SAN FRANCISCO – The House of Representatives is considering a pair of information sharing bills this week. Also up for consideration is a data breach notification bill that is not likely to make it into law any time in the near future.
According to a panel of experts at the RSA Conference, the House will merge the two information sharing bills into one and pass it along to the Senate, which will add its amendments and ultimately pass the bill along to the president, who will sign the threat data sharing bill into law in the near future. Experts agreed that the threat sharing bill is very likely to become law before the June 1 sunset date for the surveillance-enabling Section 215 of the PATRIOT Act, as Congress intends to keep the data sharing and surveillance debates separate.
Tom Corcoran, a former Congressional staffer and head of cyber threat analysis at Zurich Insurance Group, noted that the NSA surveillance and spying information revealed by whistle-blower Edward Snowden have made the process to pass a strong data sharing law much more complicated. Ryan Gillis, the president of cybersecurity strategy and global policy at Palo Alto Networks, added that Congress would be smart not to bundle any surveillance reform related provisions into the threat sharing bill in order to avoid further complicating an already complicated debate.
Interestingly, the data sharing bill will go into law with no regulatory provisions requiring companies to share threat intelligence. Tom Bossert, a former deputy assistant to the president on homeland security, explained that there may be punitive regulations added to the law at a later time, should the bill become law. However, he claims the real strength of the legislation will be its ability to incentivize companies to share threat data and avoid negligence litigation as a result.
There is a growing consensus that information sharing seems like a no-brainer, Brossard said. He added that threat sharing’s value proposition is that it’s for the common good of everyone. People are currently sharing threat data without any real promise for rewards. These bills, he said, will create a kind of cyber-negligence liability. Private litigation is going to happen when the government or private companies fail to act on information from data sharing collectives. This reality, he said, is more likely to provide teeth for the draft bill than any future regulations added in after the fact.
Sarah Beth Groshart, a former Capitol Hill staffer and current government affairs expert at the Information Technology Industry (ITI) Council, believes the bill is likely to pass because ITI members played a significant role in shaping it. The ITI boasts members such as Apple, Adobe, Facebook, HP, Yahoo and a bevy of big, brand name technology companies. The 59 ITI member companies are endorsing the bill, according to Groshart, in large part because of its strong data minimization and public-to-private and private-to-private privacy protections.
To that end, the panel’s moderator, David Colberg, the director of government affairs at EMC Corporation, explained that part of the bill’s strength stems from a substantial effort on the part of Congress and the White House to bring businesses into the discussion about building an information sharing law.

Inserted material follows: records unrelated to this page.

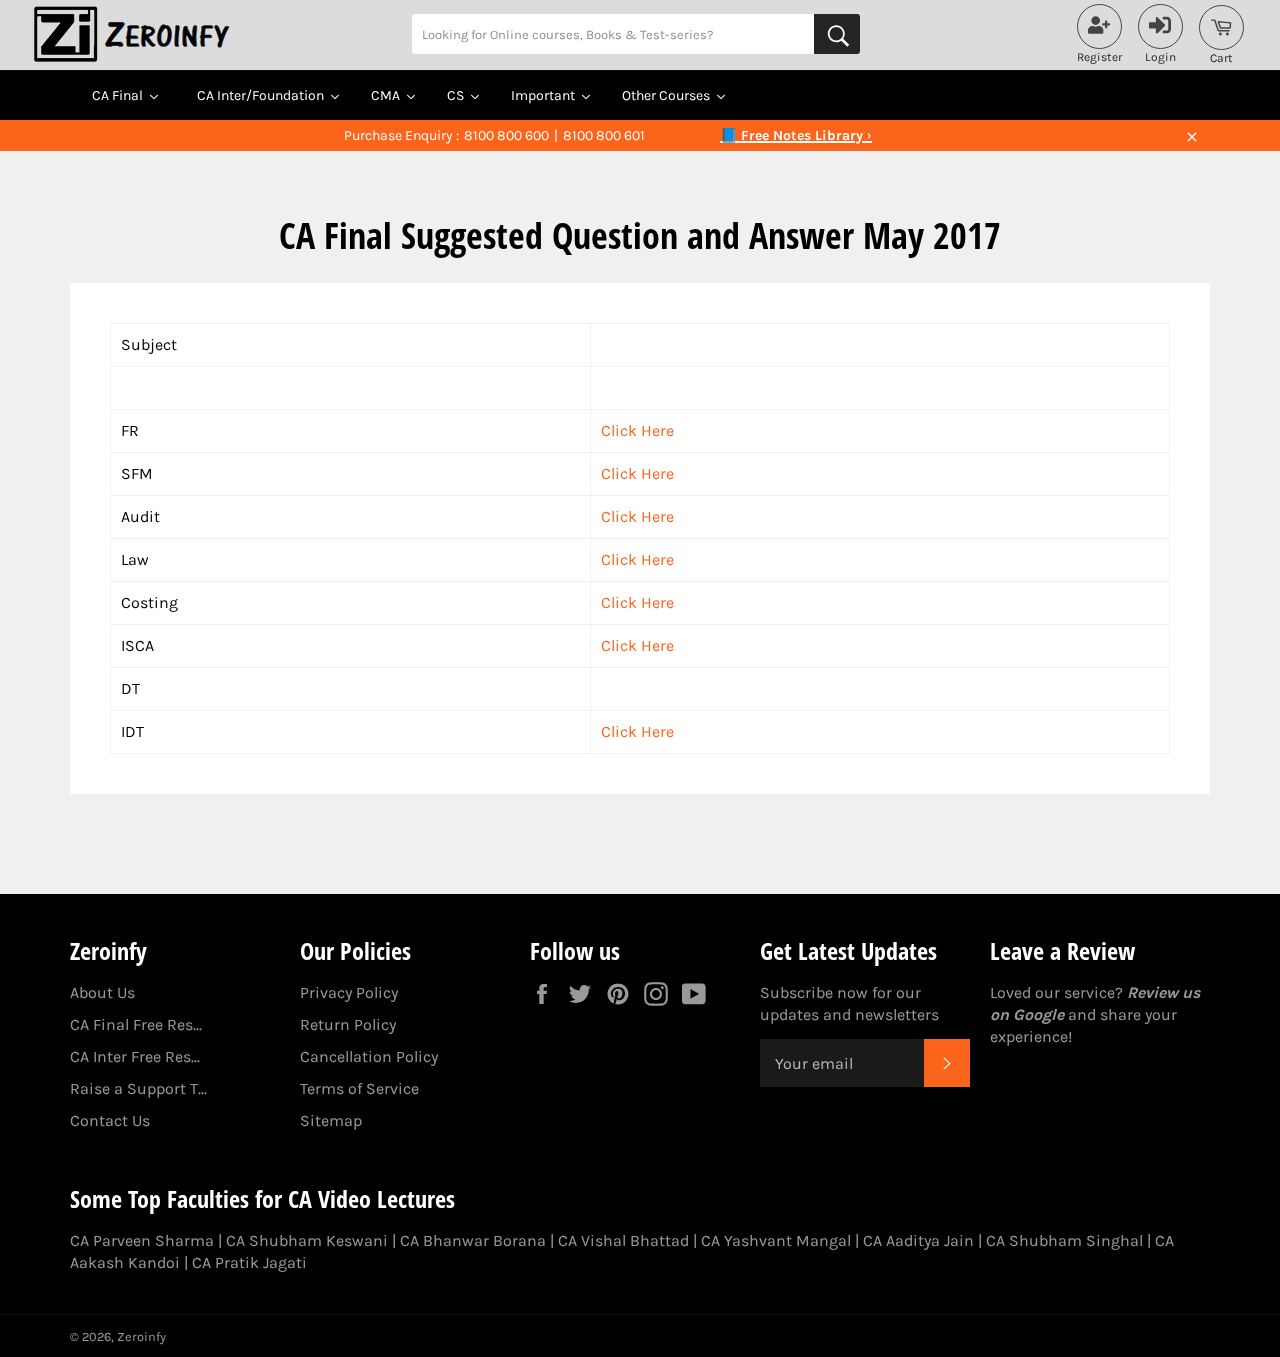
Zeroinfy (141, 1336)
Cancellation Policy (369, 1056)
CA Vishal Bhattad (623, 1240)
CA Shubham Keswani (307, 1240)
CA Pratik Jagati (249, 1262)
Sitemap (331, 1120)
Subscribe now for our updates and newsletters (849, 1003)
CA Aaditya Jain (918, 1240)
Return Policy (348, 1024)
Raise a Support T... (138, 1088)
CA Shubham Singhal (1064, 1240)
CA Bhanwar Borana (473, 1240)
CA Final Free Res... (136, 1024)
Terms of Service (359, 1088)
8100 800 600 (506, 135)
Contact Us (110, 1120)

Gillis of Palo Alto Networks said that nearly everyone has always agreed that information sharing is a good thing. The good news, he explained in the panel discussion, is that the information sharing debate has become much more sophisticated now. An example of that sophistication emerged when the government managed to ensure that government sponsored threat intelligence sharing would not violate antitrust laws. If the bill passes and aims to be an effective law, Gillis said, it needs to do no harm. It can’t hurt existing intelligence relationships, it can’t violate privacy and it can’t weaken the existing state laws which it will preempt.
Deborah Gill of Sony – also a former Capitol Hill staffer – argued that the Department of Homeland Security is prepared to run the threat sharing platform, known as the National Cybersecurity and Communications Integration Center (NCCIC). She went on to explain that once the private sector sees the DHS using NCCIC to declassify and pump out anonymized threat data, it will follow suit.
The panel agreed that threat sharing needs to be carried out by a civilian agency. However, Corcoran of Zurich Insurance Group explained that the private sector needs the government to facilitate information sharing. He said that there are plenty of private companies and groups thereof doing a lot of interesting things with information sharing. But, he said, these groups do not have the capabilities or the information that the National Security Agency has. The DHS has the capacity to be the point-man between private firms and the national security and intelligence communities.
It’s not clear at this point exactly what an information sharing law would look like, but you can read each of the draft bills, the National Cybersecurity Protection Advancement Act of 2015 [PDF] and the amendment to the Homeland Security Act of 2002 to enhance multidirectional sharing of information related to cybersecurity risks [PDF], on the House of Representatives’ website.